• _Supplied data_:

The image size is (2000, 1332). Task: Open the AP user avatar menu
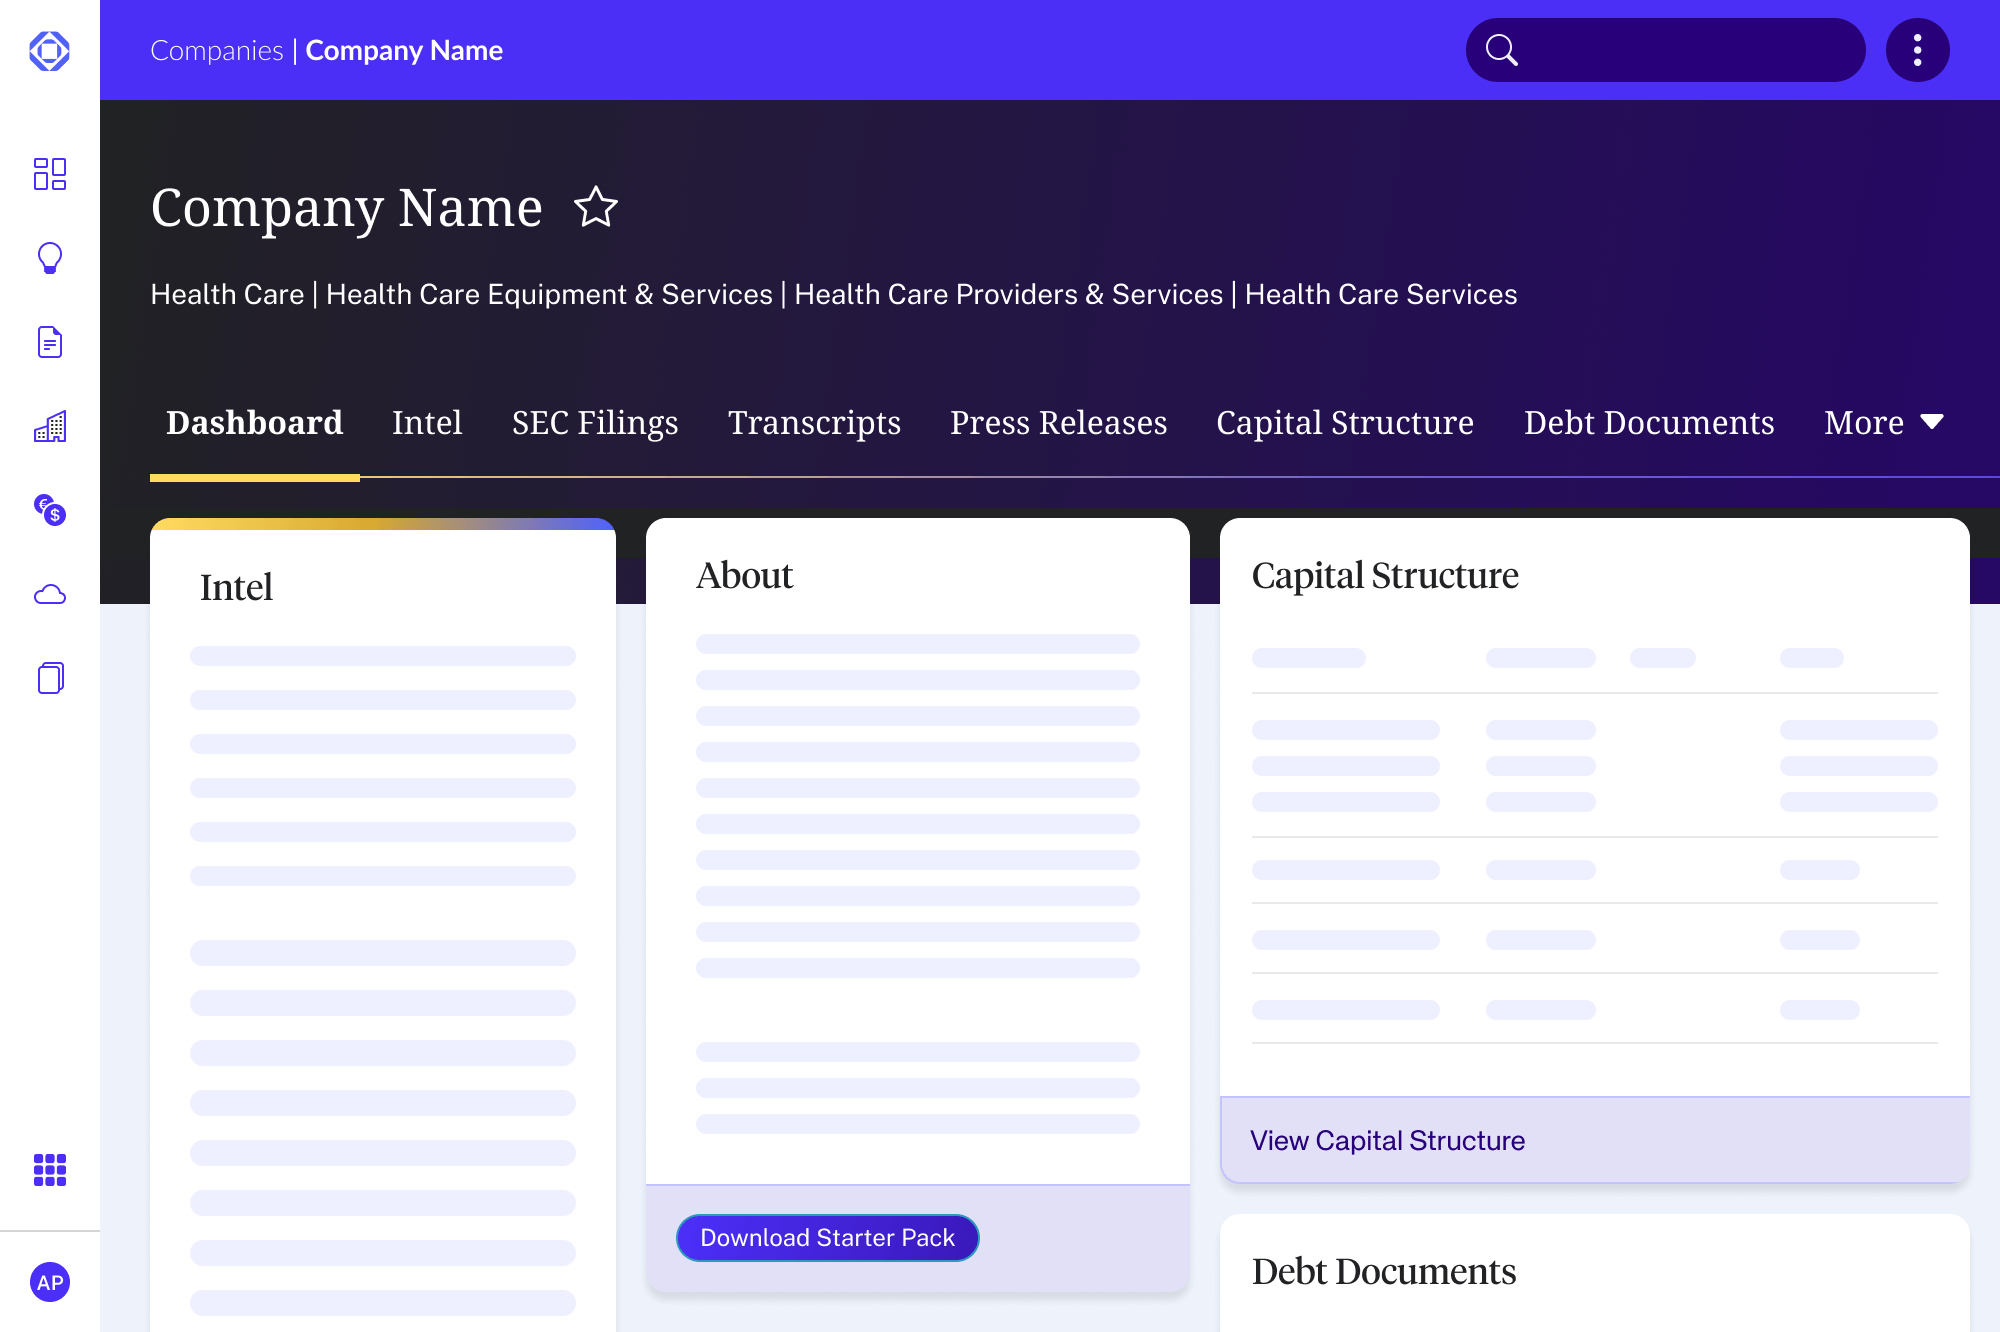[49, 1282]
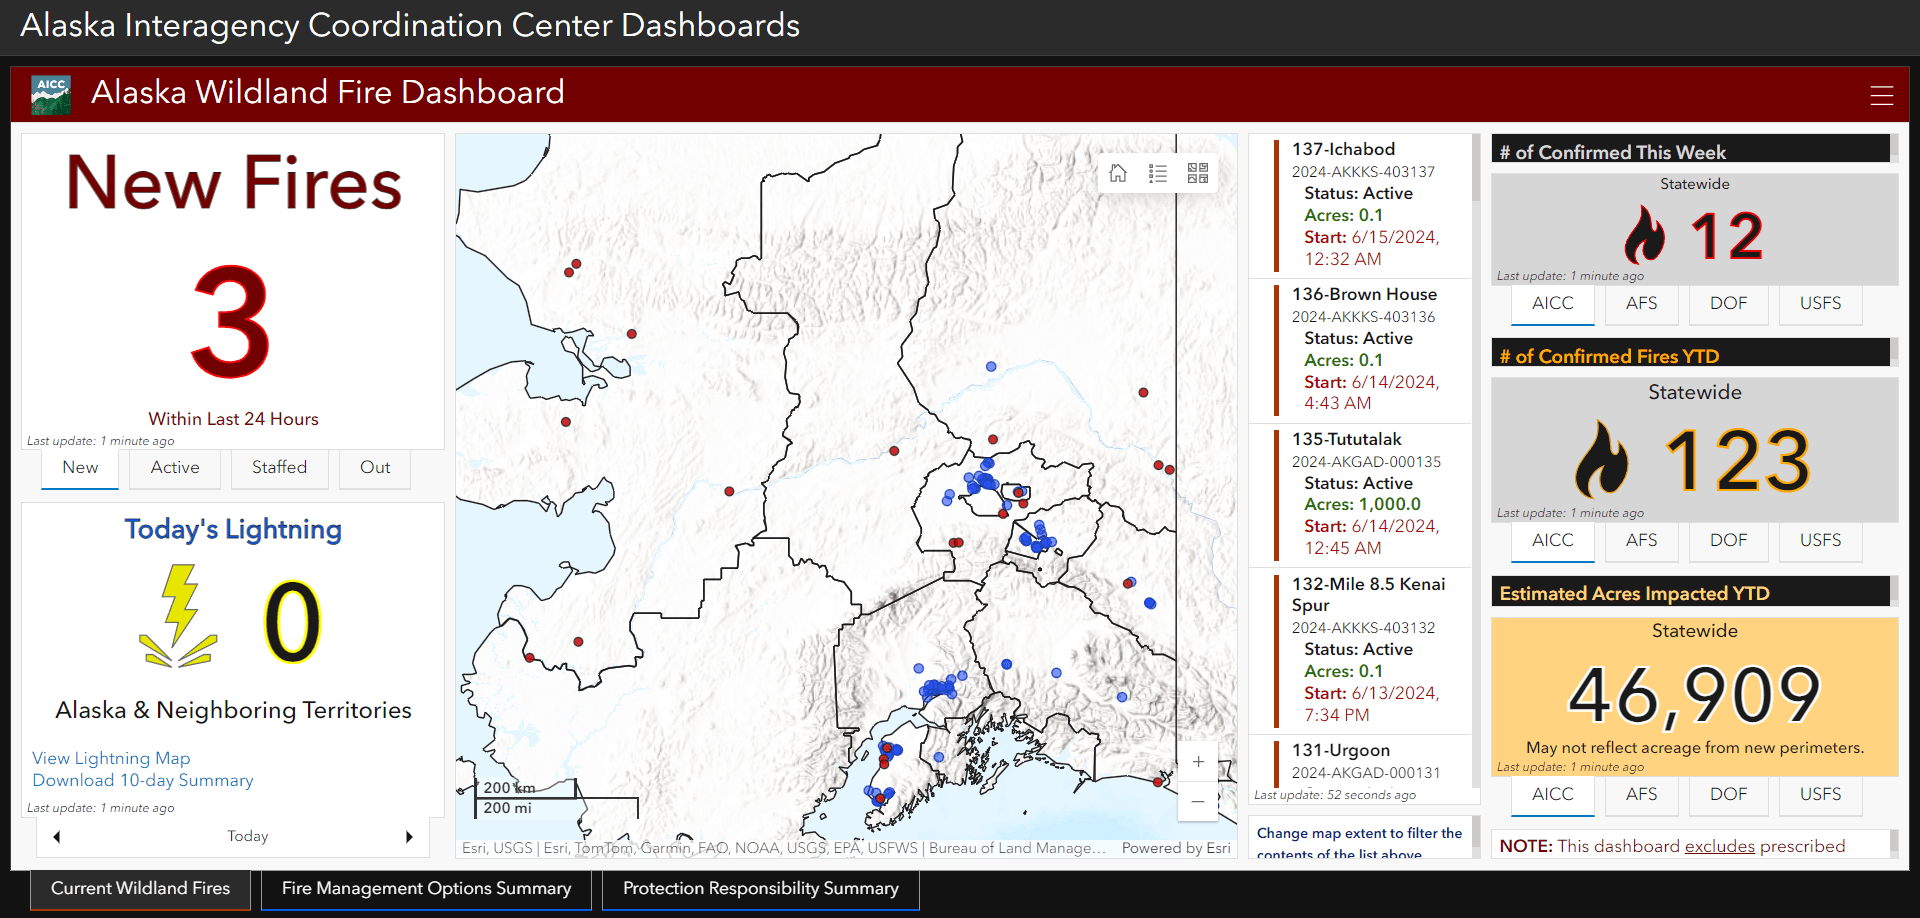
Task: Click the AICC logo icon
Action: pos(51,95)
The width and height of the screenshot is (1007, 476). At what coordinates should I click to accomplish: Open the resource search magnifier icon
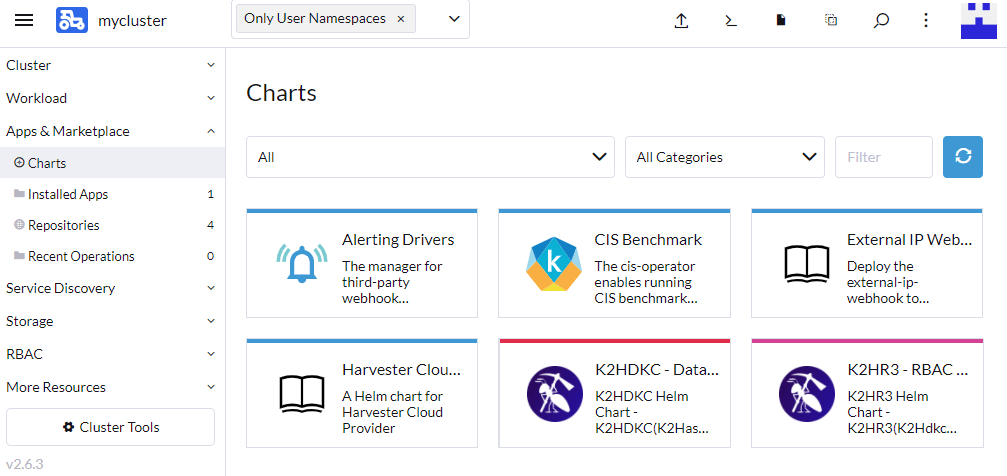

• _Problem statement_:
Reproduce all of the data above word for word, but leave out the pictures.

• _Correct output_:
The image size is (2000, 1332). Task: Open the AP user avatar menu
[49, 1282]
Task: Click the AICC logo icon
Action: pos(51,95)
The width and height of the screenshot is (1007, 476). At what coordinates should I click to accomplish: Open the resource search magnifier icon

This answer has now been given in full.